MFIs concerned over proposed microcredit bank law
The Microcredit Bank Ordinance 2025, drafted to establish a specialised microcredit bank to expand access to capital for small and emerging entrepreneurs under a social business framework, could undermine the sector's role in poverty alleviation and financial inclusion, warned leading microfinance institutions (MFIs).
"While MFIs are development-oriented, not-for-profit, and focused on serving low-income and marginalised populations, banks are inherently profit-driven," reads a joint statement issued by leaders of over a dozen prominent MFIs, including BRAC and the Association for Social Advancement (ASA), yesterday.
They acknowledged the government's initiative to introduce microcredit banks as a positive step in principle but stated that the proposed ordinance does not accurately reflect the realities of the microfinance sector or the needs of the communities it serves.
Leaders of prominent microfinance institutions (MFIs) said the draft ordinance lacks clarity on how existing MFIs could convert into microcredit banks
Asif Saleh, executive director of BRAC, and Md Ariful Haque Chowdhury, president of ASA, signed the statement among others.
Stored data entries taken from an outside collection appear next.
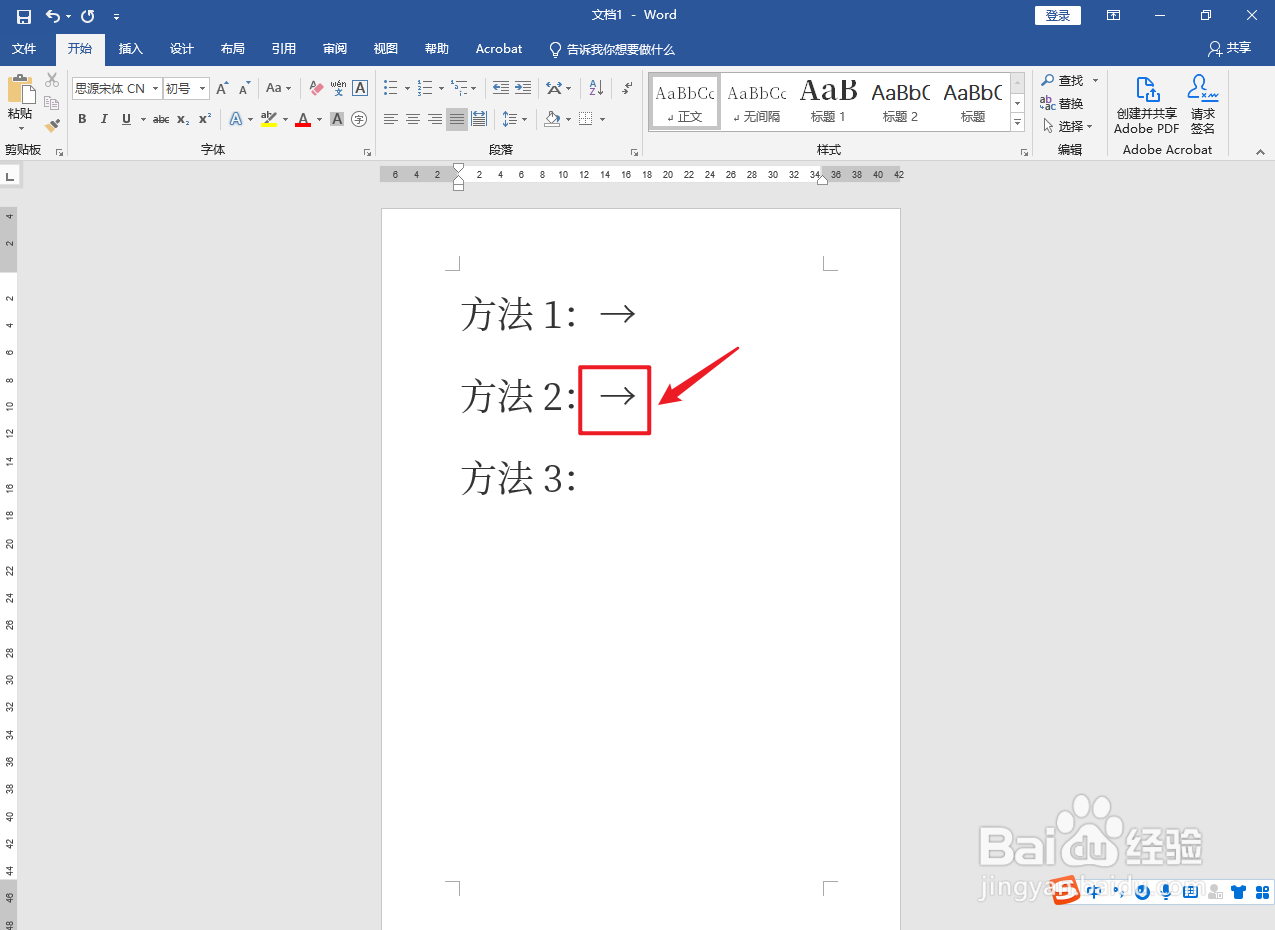The height and width of the screenshot is (930, 1275).
Task: Select the Cut (scissors) icon
Action: [x=52, y=79]
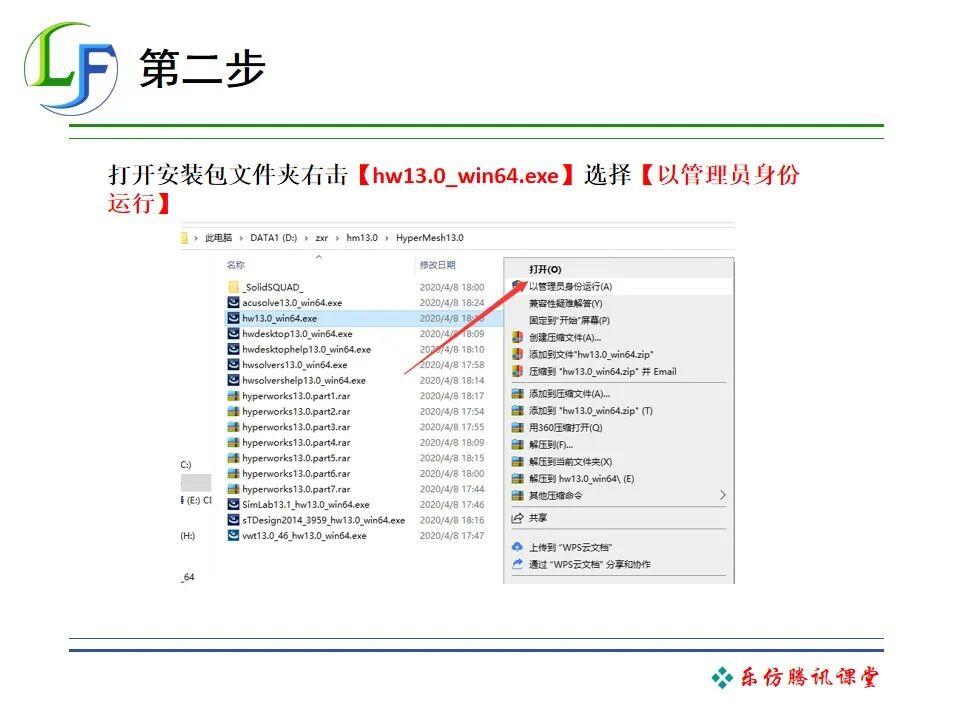This screenshot has height=720, width=960.
Task: Sort files by 修改日期 column header
Action: click(437, 265)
The two MFIs together accounted for about two-thirds of the Tk 176,650 crore disbursed as microcredit in the last fiscal year.
The statement comes as the interim government has taken an initiative to set up a new microcredit bank, aimed at helping small entrepreneurs secure capital on easier terms. The Financial Institutions Division (FID) has drafted the Microcredit Bank Ordinance to that end.
As per the draft, published on the FID website, the proposed bank will run as a social institution. Dividend payments to investors will not cross the amount they invest.
In yesterday's statement, leaders of prominent MFIs said the draft ordinance lacks clarity on how existing MFIs could convert into microcredit banks, and instead allows individuals, institutions and corporate investors to obtain microcredit bank licences.
According to Section 4 of the draft ordinance, licences to establish microcredit banks may be granted not only to existing microcredit organisations and registered non-profit entities, but also to organisations and multiple individuals using their own capital.
"This could encourage excessive profit-seeking, unethical practices, and governance risks within the sector," reads the statement. They argued that this promotes private ownership at the expense of the sector's principles of community ownership, social accountability and development-oriented values.
MFI leaders also expressed concern that longstanding problems in the broader financial sector, including defaulted loans, corruption and weak governance, could spill over into microcredit if the ordinance is enacted, potentially damaging the sector's credibility built over several decades.
They further said no consultation had been held with licensed MFIs prior to drafting the ordinance, despite the fact that many institutions could be directly affected by the proposed changes.
The leaders of the MFIs said they have already presented reform proposals for the microfinance sector aimed at enhancing efficiency, governance, and sustainability without compromising its social mission.
"Overall, we think the proposed Microcredit Bank Ordinance 2025 is not microcredit-friendly. It will not address existing challenges. Instead, it could create new and deeper crises," the statement said.
They urged the government to reconsider the drafting process and engage in meaningful dialogue with all relevant stakeholders before moving forward.
Among others, Zakir Hossain, executive director of Bureau Bangladesh; Hosne-Ara Begum, executive director of TMSS; Santosh Paul, acting executive director of the Society for Social Services (SSS); Md Alauddin Khan, executive director of the National Development Programme (NDP); Zahida Fizza Kabir, executive director of Sajida Foundation; Md Emdadul Haque Chowdhury, principal adviser of Inter Society for Development; Md Saleh Bin Sums, executive director of Padakkhep Manabik Unnayan Kendra; AKM Shirajul Islam, executive director of BASA Foundation; Aftabur Rahman Jafree, chief executive officer of Ghasful; Rezaul Karim Chowdhury, executive director of COAST Foundation; Khaleda Shams, executive director of Palli Bikash Kendra (PBK); Mifta Naim Huda, executive director at Centre for Development Innovation & Practice; Imrul Kayes Muniruzzaman, executive director of RDRS Bangladesh; Khursid Alam, executive director of CODEC; and Md Abu Zaher Alam, executive director of FDS, Faridpur, signed the statement.